- [ACTIVITY] Look below for the line holding "Click the page scrollbar on the right edge" and the line holding "The width and". Repeat those two and everything between, exactly.

- [RECORDED DATA]
○ ○ ○ ○ ○ ○ ○
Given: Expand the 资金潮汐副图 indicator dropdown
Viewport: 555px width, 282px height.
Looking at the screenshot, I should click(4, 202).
○ ○ ○ ○ ○ ○ ○
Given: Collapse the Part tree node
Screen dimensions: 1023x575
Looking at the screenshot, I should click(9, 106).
○ ○ ○ ○ ○ ○ ○
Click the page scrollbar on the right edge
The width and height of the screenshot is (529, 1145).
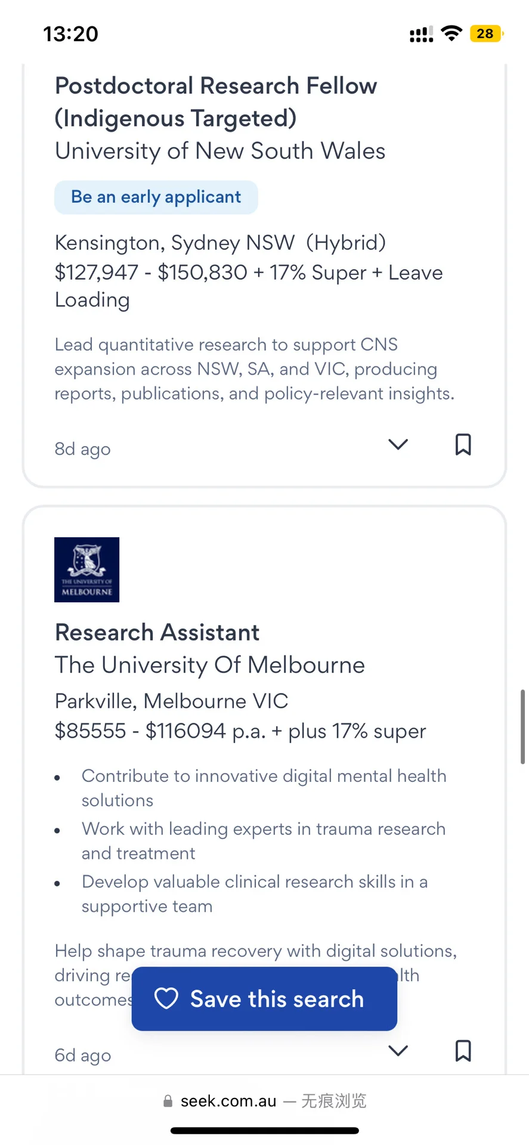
○ ○ ○ ○ ○ ○ ○
- [TASK SOLUTION]
Click the page scrollbar on the right edge
The width and height of the screenshot is (529, 1145).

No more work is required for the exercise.